Apache Spark Python - Transformations - Solution - Get Count of Flights without master data

This article provides a step-by-step guide on how to perform an outer join using Spark SQL to get the total number of flights departed from airports in January 2008 that do not have entries in airport-codes dataset.

Performing Outer Join

In this key concept, we will be performing an outer join between the airtraffic dataset and airport-codes dataset to identify flights without corresponding airport codes.

# Performing left outer join between airtraffic and airportCodes dataframes
airtraffic.join(airportCodes, airtraffic["Origin"] == airportCodes["IATA"], "left")

Filtering Missing Airport Codes

This key concept emphasizes the filtering process to exclude flights with valid airport codes and select only the flights departed from airports with missing codes.

# Filtering out flights with valid airport codes using IATA column
filter("IATA IS NULL")

If you need assistance with executing these steps or have any questions, feel free to engage with the community for further support.

Watch the video tutorial here

Hands-On Tasks

Description of the hands-on tasks. Provide a list of tasks that the reader can perform to apply the concepts discussed in the article.

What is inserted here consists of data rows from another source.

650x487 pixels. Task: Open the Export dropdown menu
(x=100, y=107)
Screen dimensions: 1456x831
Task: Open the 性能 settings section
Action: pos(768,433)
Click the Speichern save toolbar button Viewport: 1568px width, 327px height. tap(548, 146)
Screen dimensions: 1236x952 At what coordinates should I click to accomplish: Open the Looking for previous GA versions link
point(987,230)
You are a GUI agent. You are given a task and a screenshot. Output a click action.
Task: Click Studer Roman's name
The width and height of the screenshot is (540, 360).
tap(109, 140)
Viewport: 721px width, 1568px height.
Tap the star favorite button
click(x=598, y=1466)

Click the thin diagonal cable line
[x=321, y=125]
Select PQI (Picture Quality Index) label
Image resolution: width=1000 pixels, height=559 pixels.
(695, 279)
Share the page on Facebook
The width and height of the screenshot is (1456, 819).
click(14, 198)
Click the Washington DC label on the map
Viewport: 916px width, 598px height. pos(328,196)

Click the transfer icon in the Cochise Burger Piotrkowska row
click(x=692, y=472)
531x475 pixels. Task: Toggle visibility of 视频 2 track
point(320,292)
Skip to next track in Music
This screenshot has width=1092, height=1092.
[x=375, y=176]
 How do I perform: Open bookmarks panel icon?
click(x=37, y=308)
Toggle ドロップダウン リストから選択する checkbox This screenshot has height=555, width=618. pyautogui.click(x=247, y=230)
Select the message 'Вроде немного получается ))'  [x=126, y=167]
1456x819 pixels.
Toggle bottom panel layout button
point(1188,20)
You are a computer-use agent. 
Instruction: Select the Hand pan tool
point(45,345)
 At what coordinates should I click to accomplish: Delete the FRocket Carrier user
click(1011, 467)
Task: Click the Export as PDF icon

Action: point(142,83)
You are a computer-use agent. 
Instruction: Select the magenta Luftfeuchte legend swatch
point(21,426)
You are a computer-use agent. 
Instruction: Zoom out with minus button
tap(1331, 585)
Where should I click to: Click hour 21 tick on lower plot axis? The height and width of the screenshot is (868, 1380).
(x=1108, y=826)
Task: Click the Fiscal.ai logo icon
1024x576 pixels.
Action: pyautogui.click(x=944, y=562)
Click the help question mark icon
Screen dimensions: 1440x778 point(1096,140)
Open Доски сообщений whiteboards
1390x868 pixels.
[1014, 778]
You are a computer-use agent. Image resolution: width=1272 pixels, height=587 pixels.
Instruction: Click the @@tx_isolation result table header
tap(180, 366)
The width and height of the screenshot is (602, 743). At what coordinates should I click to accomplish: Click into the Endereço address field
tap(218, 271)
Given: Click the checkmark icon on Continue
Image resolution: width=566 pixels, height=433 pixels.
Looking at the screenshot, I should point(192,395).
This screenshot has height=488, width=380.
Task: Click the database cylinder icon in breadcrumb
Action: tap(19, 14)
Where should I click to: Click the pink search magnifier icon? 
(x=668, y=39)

  1. Navigate to the provided Spark SQL environment or set up your own.
  2. Load the airtraffic and airport-codes datasets into Spark dataframes.
  3. Perform a left outer join on the dataframes and filter out flights with missing airport codes.
  4. Display the resulting flights data and count the total number of flights without valid airport codes.

Conclusion

In this article, we explored the concept of using outer joins in Spark SQL to analyze air traffic data and identify flights departed from airports without corresponding codes. By following the step-by-step instructions and hands-on tasks provided, you can gain a better understanding of how to leverage Spark SQL for data analysis tasks.

Solutions - Problem 5

Get the total number of flights departed from the airports in January 2008 that do not contain entries in airport-codes.

  • This is an example for outer join.
  • We need to get the number of flights from the 2008 January air traffic data which do not have entries in airport-codes.
  • Based on the side of the air traffic data set, we can say left or right. We will be invoking join using air traffic and hence we will use a left outer join.
  • We will be performing a join first and then aggregating to get the number of flights from the concerned airports.
  • In this case, we will get the total number of flights.